SOROTSULTRA.com, Sultra-Asumsi pencemaran lingkungan PT Tambang Bumi Sulawesi (TBS) di Blok Watalara, Desa Pu’ununu, Kecamatan Kabaena Selatan, Kabupaten Bombana, disoal oleh tiga lembaga yakni Aliansi Masyarakat Pemerhati Lingkungan dan Kehutanan (AMPLK) Sultra, Jaringan Demokrasi Rakyat (Jangkar) dan Amara Sultra. Sabtu (18/1).
Ketiga lembaga tersebut tergabung dalam Konsorsium Mahasiswa (Korum) Sulawesi Tenggara menggelar aksi unjuk rasa pada Kamis, 16/1/2025 di Mapolda Sulawesi Tenggara. Aksi unjuk rasa tersebut juga dirangkaikan dengan pelaporan ke pihak berwenang diantaranya Polda Sultra, Inspektur Tambang perwakilan Sultra, DLH Sultra, Pos Gakkum KLHK Kendari dan DPRD Sultra.
Jenderal Lapangan, Malik Bottom dalam orasinya mengatakan, bukan hanya kali ini saja dugaan pencemaran lingkungan terjadi akibat dari aktivitas penambangan PT TBS.
“Yang baru-baru ini kejadiannya pada Rabu 8 Januari 2025, lalu yang dipakai klarifikasi foto situasi pada Ahad 12 Januari 2025. Berdasarkan informasi yang kami dapat dan kumpulkan, pasca terjadi luapan lumpur yang membuat kali dan pesisir pantai berwarna kecoklatan, dimana, pihak perusahaan melakukan pengerukan,” jelasnya.

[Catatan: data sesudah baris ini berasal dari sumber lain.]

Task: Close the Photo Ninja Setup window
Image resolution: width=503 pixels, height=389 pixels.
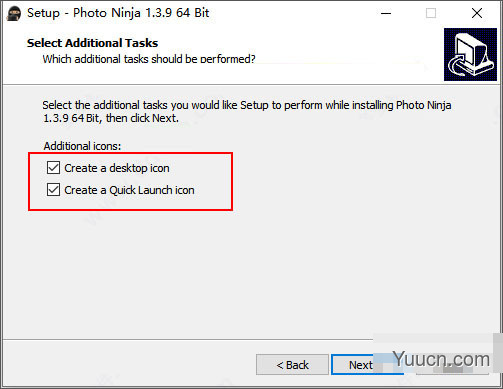Action: tap(477, 13)
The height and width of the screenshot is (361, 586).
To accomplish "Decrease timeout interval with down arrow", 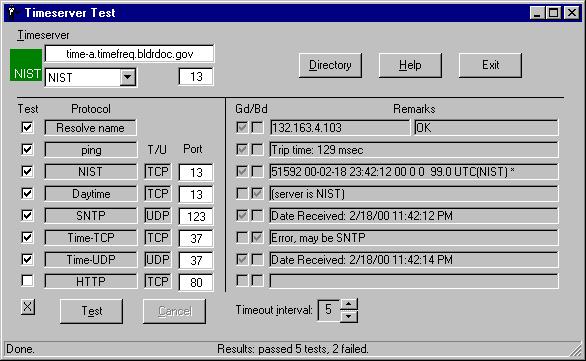I will [x=349, y=316].
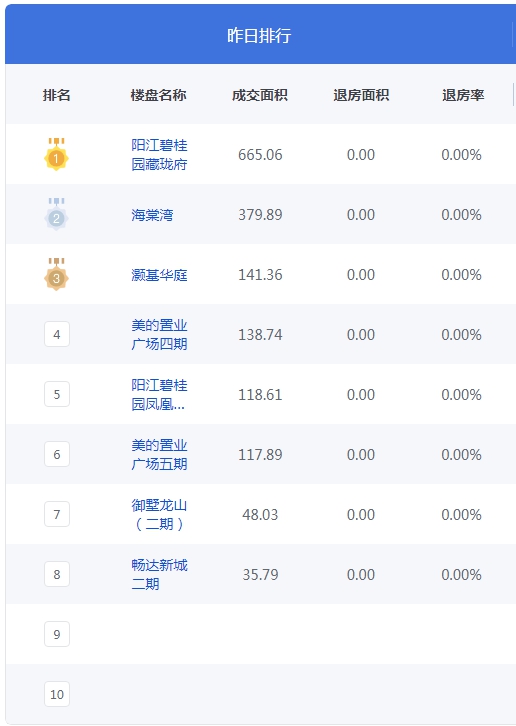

“Kalau hanya untuk kepentingan klarifikasi ini sama saja akal-akalan perusahaan. Kita bisa lihat bersama jejak digital PT TBS melalui pemberitaan yang lalu-lalu, banyak keluhan masyarakat terkait aktivitas PT TBS, mulai dari persoalan perkebunan warga yang terganggu dan masih banyak lagi,” jelas Malik menegaskan, Rabu, 16/1/25.
Lebih lanjut ia mengatakan, ketika masyarakat mengeluhkan aktivitas PT TBS, berarti patut diduga pihak perusahaan tidak melakukan kegiatan pra penambangan dalam hal ini rekayasa sosial.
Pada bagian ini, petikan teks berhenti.